One my favorite talks at last week’s BlackHat conference in Las Vegas was former FBI CISO Patrick Reidy's  Combating the Insider Threat at the FBI: Real World Lessons Learned.    I liked it because it was an informative, real-world discussion on the use of analytics to help detect (and prevent) insider attacks. But, my favorite part was the honesty.  Patrick told us his phase 1 was < 50% accurate at detecting the types of behaviors that indicate an inside attacker.   He emphasized this point by saying Puxatony Phil, the winter predicting groundhog, has a 50% chance of being right.   So phase 1 of the FBI’s insider detection analytics program was worse than a rodent.  Pretty funny.    He calculated his success rate by a running a regression of the model against historical data and seeing if it identified previously known insiders. (Later phases were better.)   It was pure scientific method.  Nice.   

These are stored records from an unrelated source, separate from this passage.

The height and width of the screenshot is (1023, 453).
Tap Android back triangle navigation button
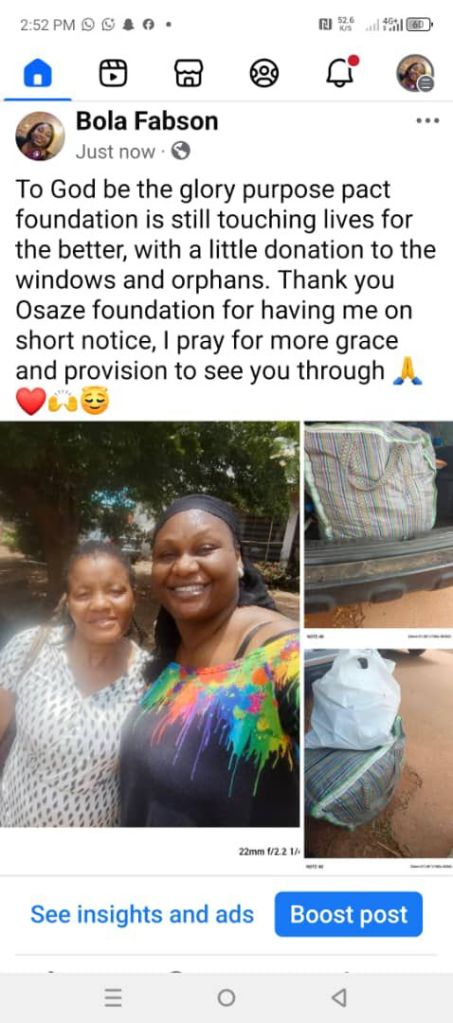point(339,998)
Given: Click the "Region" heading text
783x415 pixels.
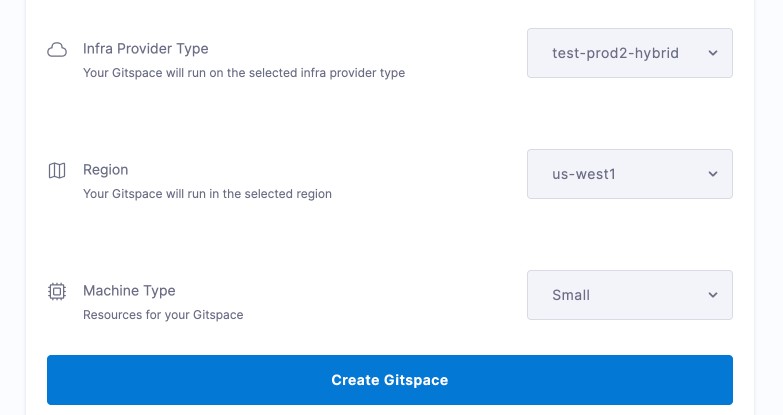Looking at the screenshot, I should click(105, 170).

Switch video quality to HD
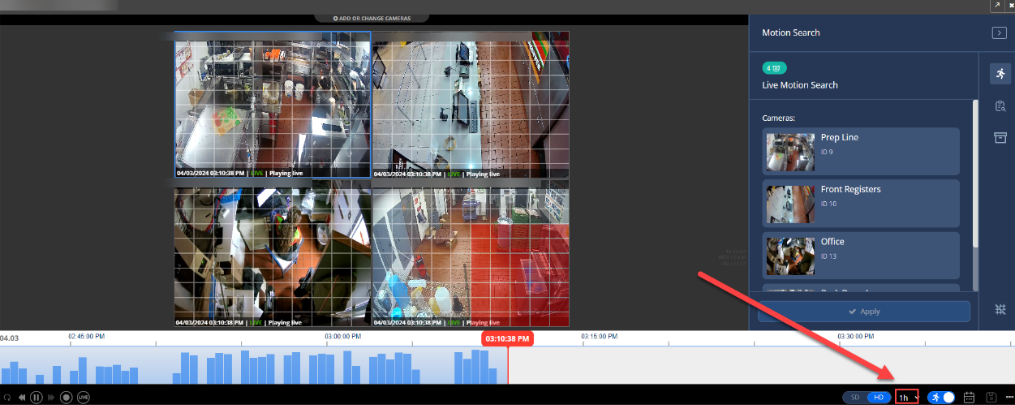[x=878, y=397]
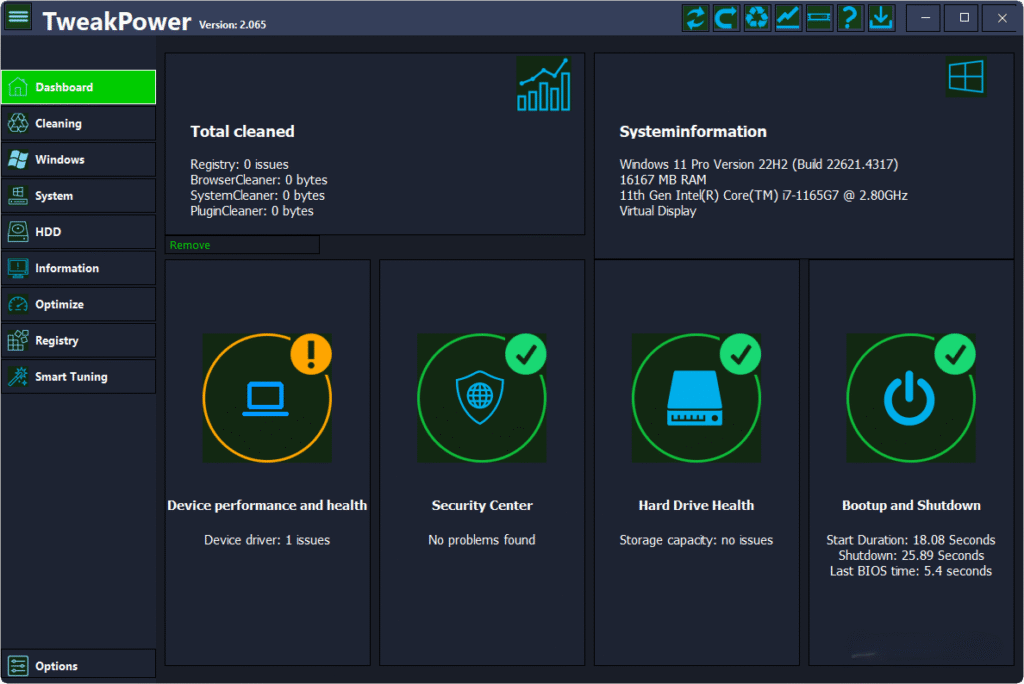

Patrick then proceed told us what he did learn from his team’s more accurate later phases.    His lessons included:

  • Goal is to deter, not detect.   The end goal is to prevent people from becoming insiders.  Deterrence can sometimes be as simple as giving overt, gentle nudges if users stray too close to some boundary (like clicking on a directory to which they don't have access.)    Assume it was an honest mistake.  Keep the warnings friendly.  Encourage caution and awareness. Discourage the bad behavior.

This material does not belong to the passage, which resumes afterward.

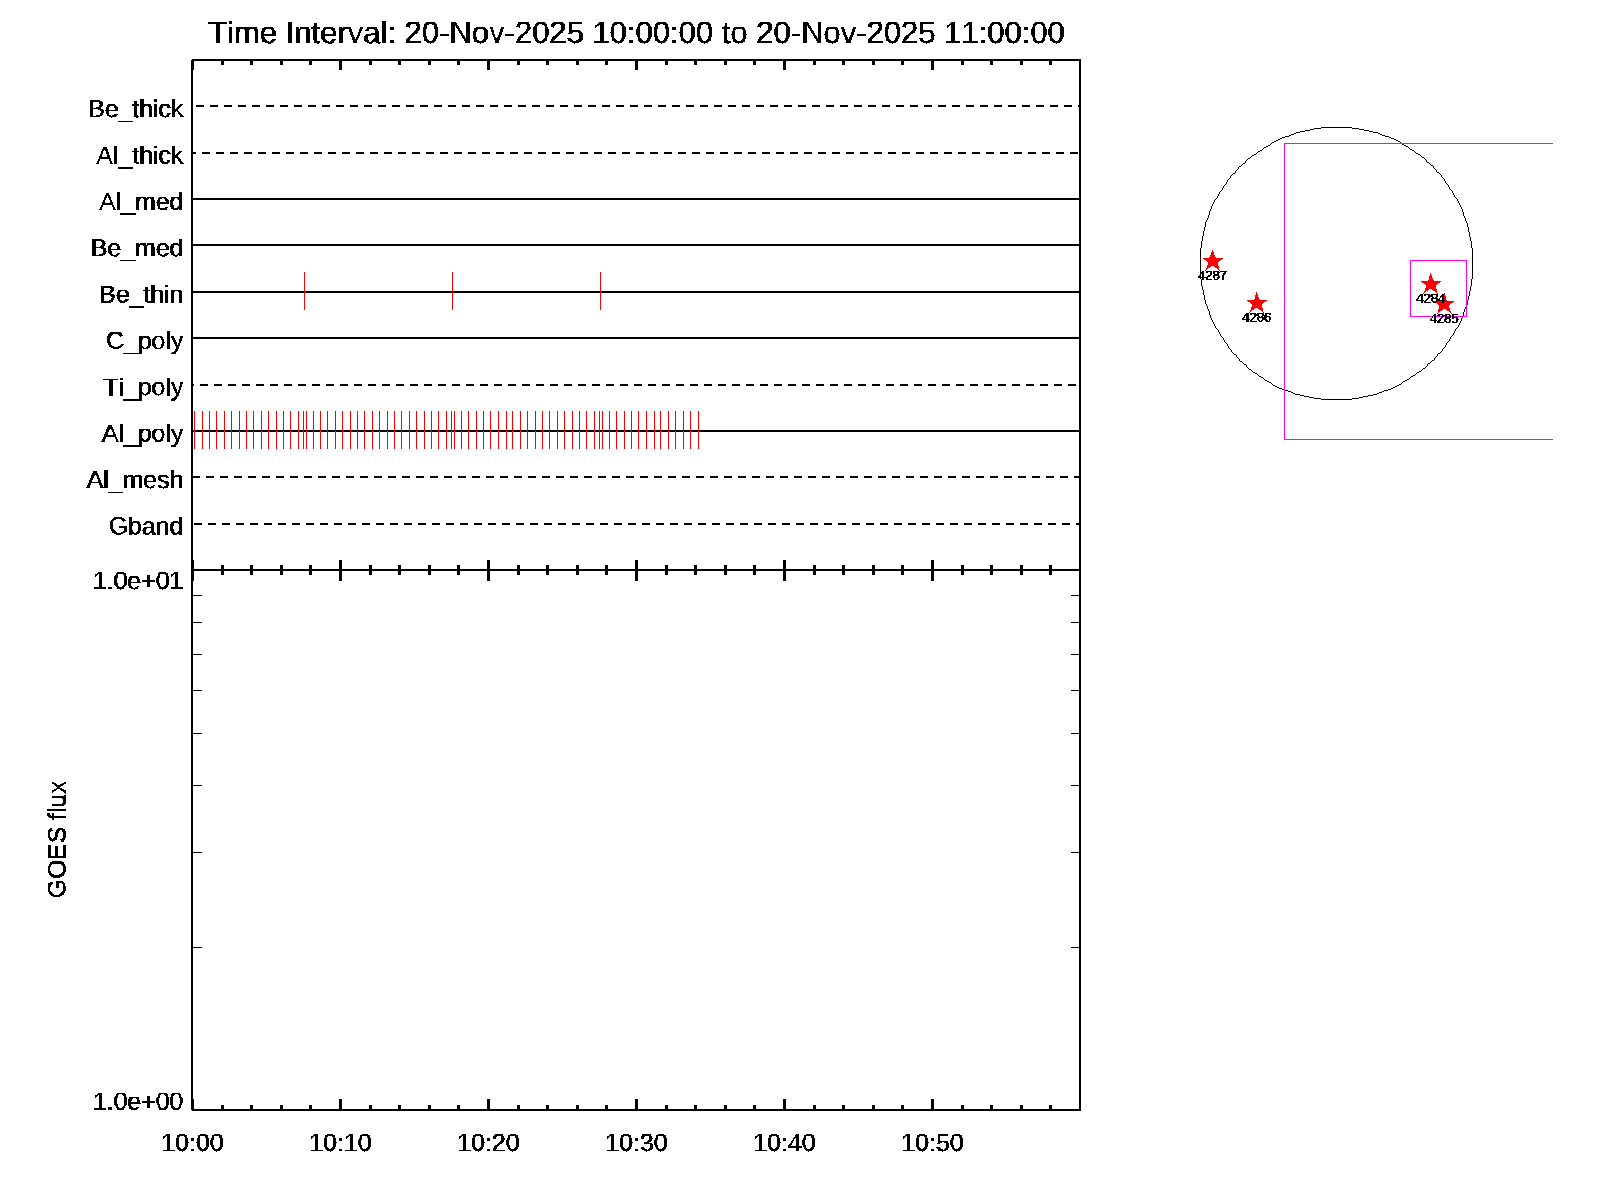The image size is (1600, 1200).
Task: Click the first Be_thin red exposure marker
Action: [x=304, y=291]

  • Indicators, not predictions.   The analytics can help the human, but can’t spit out the final prediction.
  • Focus on just two activity feeds:   In the end, he told us his model was most accurate when based on two data feeds:  HR + data egress.   For HR, Insiders tend to have had some run-in/trouble where HR had to be involved.  Things like a recent reprimand or even security violation – poking into data they shouldn’t.  This is a leading indicator that the employee may be disgruntled.  (where they were previously just gruntled.)  For egress, look for atypically large amounts of data being transferred (either through USB of direct transfer off prem)
  • Baseline activity on per user basis:  In order to measure ‘atypical’ behavior you need a baseline.   Some users move a lot of data as part of their normal operation and will skew a global average.  Instead look at individual deltas.

The takeaways for me were:  start with basic models, science counts: hypothesis-measure-adjust, don’t lose site of the end goal (and not just your awesome analytics), and maybe have a sense of humor as you make progress.